Move follows reports alleging that the army used Pegasus spyware software to hack the phone of a prominent rights activist

Lawmakers in Mexico this week will launch a federal commission to investigate allegations of human rights abuses by the country’s military, including the use of powerful spyware technology, the head of the governing Morena party in the senate has said.

The commission, made up of lawmakers from both Mexico’s upper and lower houses of congress, will request a report from the army in the wake of recent media reports alleging that it used Israeli software known as Pegasus to hack the phone of a prominent human rights activist.

“Espionage is delicate and serious in any society and at any time,” Senator Ricardo Monreal told reporters on Monday, adding that he expected the commission to be installed later this week. “I have been spied on all my life and I obviously disapprove of any type of improper or illegal espionage.”

The federal inquiry comes after a coalition of Mexican news outlets reported that the country’s armed forces used Pegasus to intercept communications between activist Raymundo Ramos and several journalists regarding allegations of extrajudicial killings by the army.

The reports, based on a document hacked from military servers last year by the collective known as Guacamaya, allege that the Mexican army was monitoring private conversations in August of that year between Ramos and reporters from media outlets including El País and El Universal.

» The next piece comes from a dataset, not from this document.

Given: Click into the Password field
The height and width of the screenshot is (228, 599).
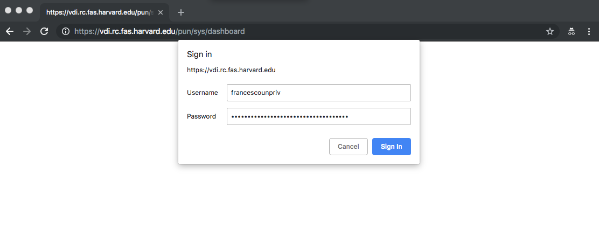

According to reports, an analysis of Ramos’s phone by the University of Toronto’s Citizen Lab found that it had been targeted using Pegasus in the same period that those discussions happened. The conversations took place on encrypted messaging platforms, meaning only a tool as sophisticated as Pegasus could have intercepted the chats.

“It’s a violation of my privacy, of my human rights,” said Ramos in a phone interview. “It obviously puts me at risk, it puts my family at risk, my collaborators, the victims.”

Mexico’s military has a long history of spying on activists and journalists, including in 2017 when the army was accused of using Pegasus to hack the phones of lawyers investigating the disappearance of 43 students in 2014.

Human rights advocates say such use of sophisticated technology by the military is illegal, given that the military can’t investigate civilians, and even if it could, such an interference would require sign off from the Mexican judiciary.

“The defense ministry doesn’t have the power to request that from a judge, that’s why they don’t do it,” said Leopoldo Maldonado, regional director for Article 19, a freedom of expression advocacy group. “That’s why they do it illegally.”

The latest allegations come at a delicate moment for the Mexican government, which has faced intensifying scrutiny over the military’s role in human rights abuses, as well as its inability to meaningfully tackle the nation’s soaring rates of violence.

President Andrés Manuel López Obrador, or Amlo as he is popularly known, was elected on a promise to take the military off the streets and end the espionage that occurred in previous governments.

But since taking office, he has vastly expanded the military’s budget and powers, putting them in charge of everything from building airports to rolling out Mexico’s vaccination campaign against Covid-19.

When asked about the spyware allegations last week, the president appeared to double down on his support for the military, dismissing the claims as a mere “intelligence” operation, and accusing the media outlets which brought the accusations to light of being part of the opposition.

“We don’t spy on anyone,” Amlo said during his morning news conference. “I have confidence in the [military’s] leadership because they know very well that espionage is prohibited.”

Such comments suggest little chance the defense ministry will be held accountable, advocates say.

Ramos said, of Amlo’s response: “It gives me the impression that he’s trapped by the army, that he can’t control his army.”

The congressional inquiry is a positive step, advocates say, but whether it actually produces results remains to be seen.

“What Senator Monreal is proposing is important, it’s urgent, it’s necessary,” said Maldonado from Article 19. “But we have our reservations unless we see significant progress in that accountability.”